Alex Halper, director of government affairs for the Pennsylvania Chamber of Business and Industry, agreed. “For both small businesses and larger corporations, lowering employer tax burdens can bolster economic growth, increase wages and create family-sustaining jobs. It allows for greater reinvestment in equipment, production, materials and people; in other words, increasing supply and easing inflation,” he said.

 

Warren Hudak, president of Hudak and Company, a central Pennsylvania-based small-business accounting firm, lamented the impact of current tax policies on his clients and other small employers across the state.

 

“State tax policy is a critical tool that can be used to attract growth, inspire innovation and encourage businesses to invest in a future with more economic opportunities across the state. Unfortunately, the Commonwealth’s onerous system of taxation continues to impede the competitiveness of businesses located here,” he said. “Let me be clear. Small businesses are not asking for and do not want a handout. They want a level playing field and the ability to operate and grow their business with minimal governmental interference.”

 

Joseph Bishop-Henchman, executive vice president of the National Taxpayers Union Foundation and adjunct scholar for the Cato Institute, encouraged lawmakers to see the opportunity they have to make a difference in charting the future of the Commonwealth.

 

“Pennsylvania’s future growth will come from homegrown small businesses growing into large ones, innovation beating out established competitors in other states and other countries and doing things better or cheaper than anyone else in the world,” he said. “The creative and enterprising people who will make that a reality are here, now, in the state. They are in your districts and your towns. The question is: will they stay? Will they get investment when they need to grow? Will they hit a wall of obstacles and regulations and taxes, or will they overcome them and be able to expand? Will they pass their businesses onto their kids, or will they move with them out of state?

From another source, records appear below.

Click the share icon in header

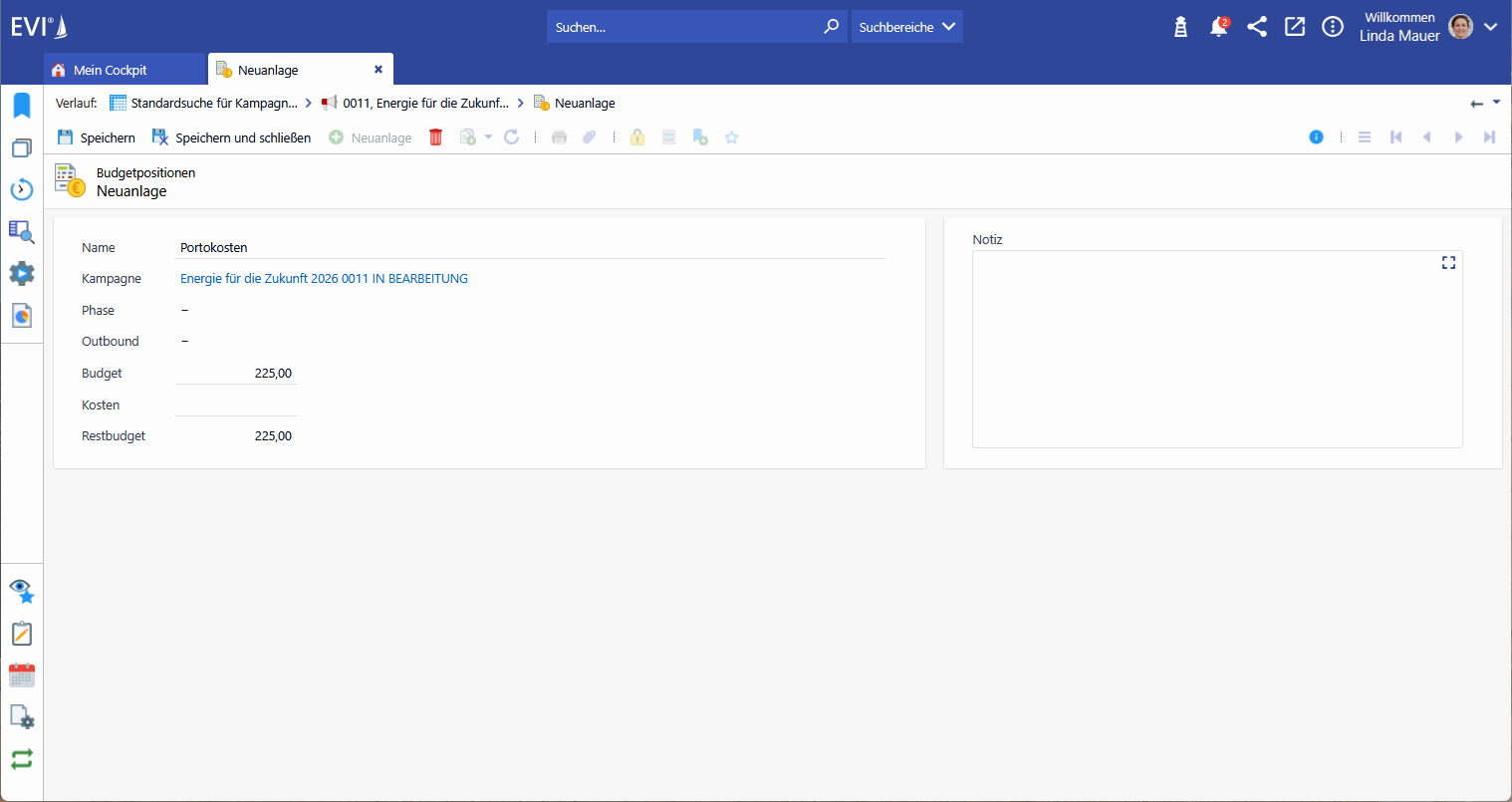coord(1257,27)
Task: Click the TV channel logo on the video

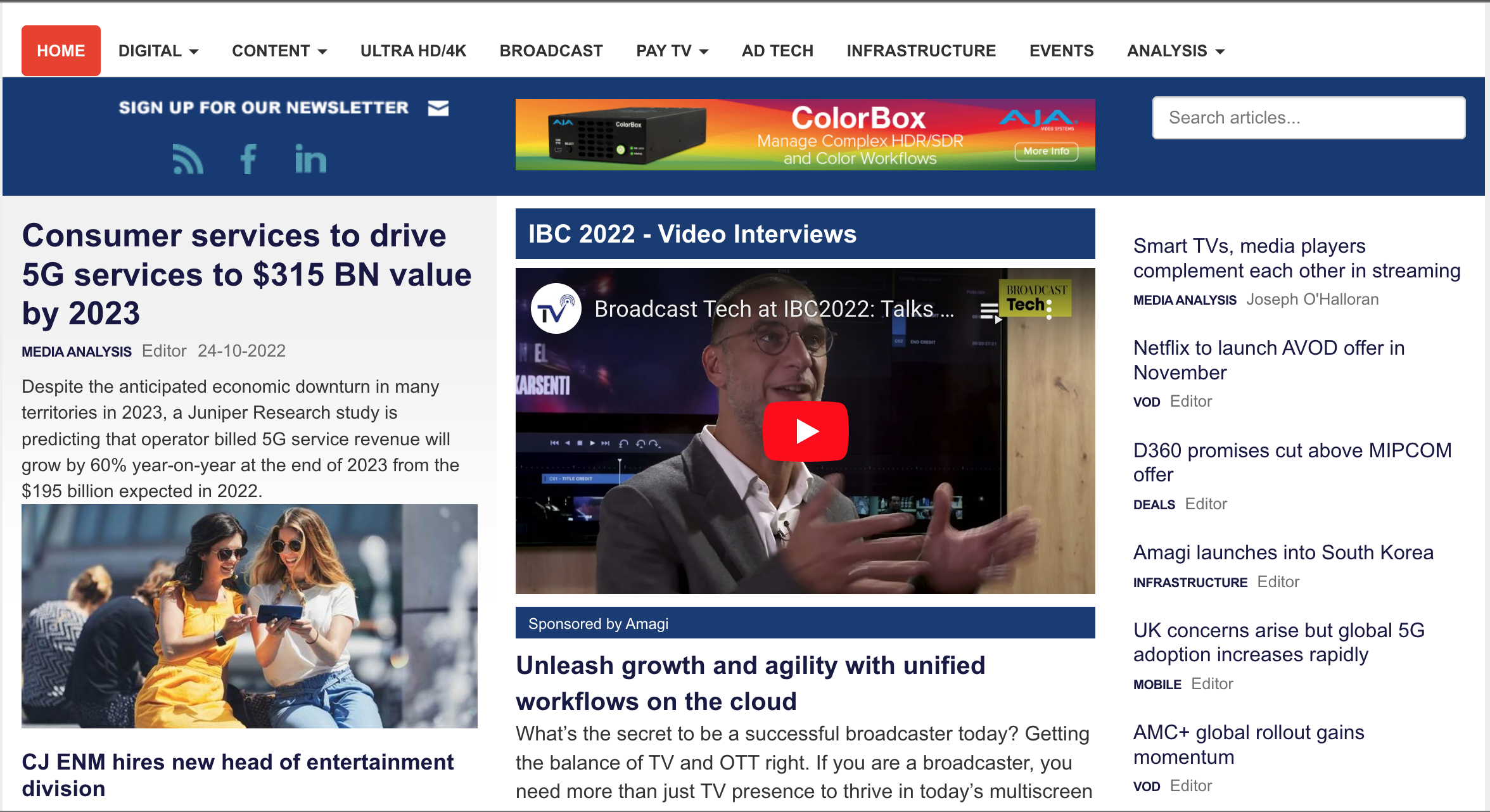Action: click(556, 309)
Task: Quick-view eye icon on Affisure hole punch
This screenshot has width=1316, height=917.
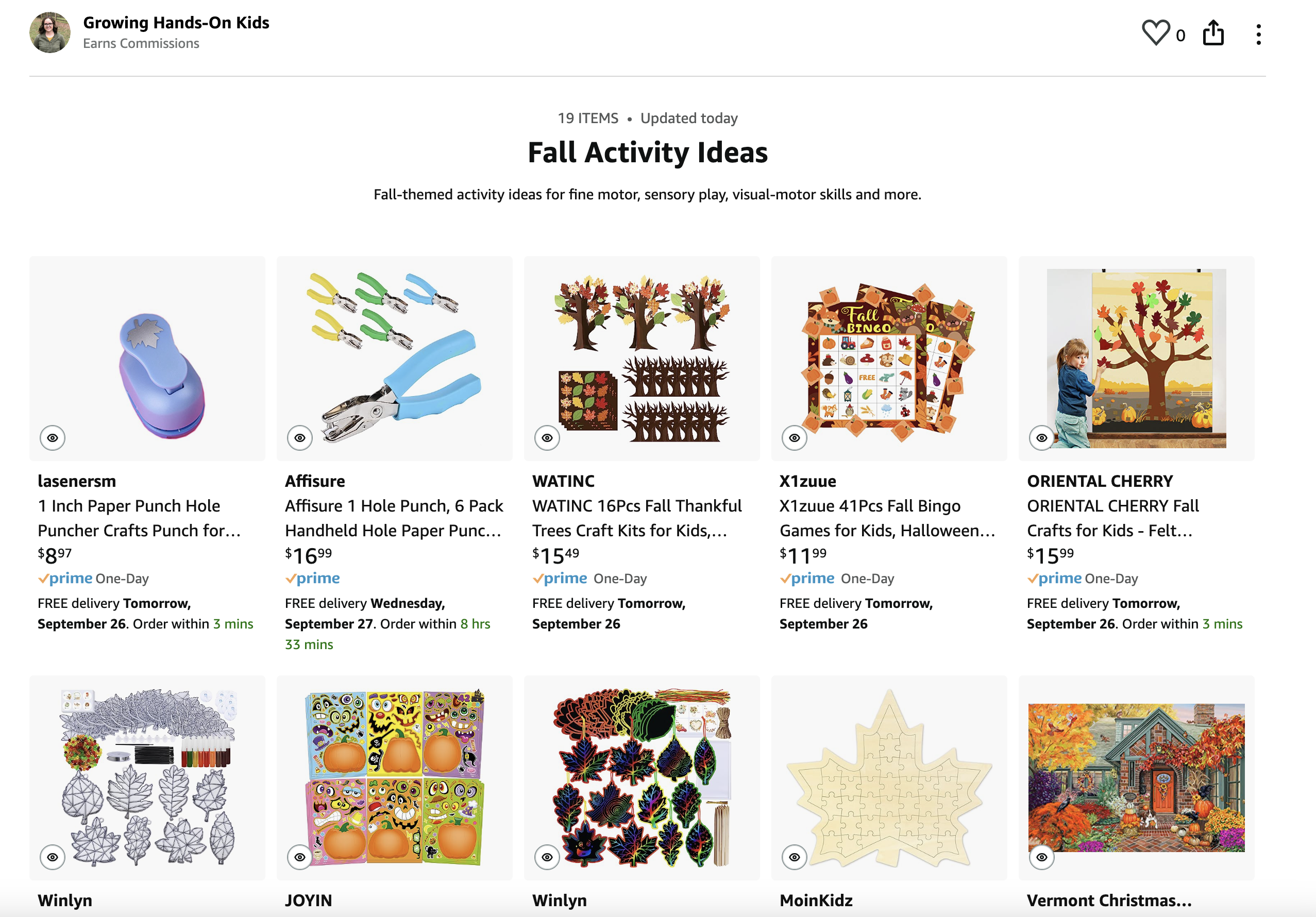Action: 300,438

And when similar enterprising people in other places think where will they go to grow, what will have them choose Pennsylvania?”

 

Testifiers also indicated they did not support the Wolf administration’s proposal to send $2,000 checks to most Pennsylvania taxpayers.

 

David N. Taylor, president and CEO of the Pennsylvania Manufacturers’ Association, noted, “Payments of that type will only make the inflation problem worse, as inflation is fed by too many dollars chasing too few goods.” He also stressed the importance of government staying out of the wage market and instead helping workers gain the skills needed to fill the thousands of high-paying, family-sustaining manufacturing jobs that are open. “Building out the workforce and helping people achieve employment would lessen the inflationary pressures that are worsened by our current labor shortage,” he said.

 

Taylor also emphasized the need for domestic energy production and withdrawing the Commonwealth from the Regional Greenhouse Gas Initiative (RGGI). “Wolf’s longstanding threat to impose a new, additional tax on natural gas production has rendered our investment environment uncertain, which has discouraged new investment. Pennsylvania needs to adopt a pro-growth, pro-production, pro-deployment agenda for domestic energy that will benefit employers, workers and consumers.”

 

Testimony and video of all four hearings is available online at www.PAGOPPolicy.com.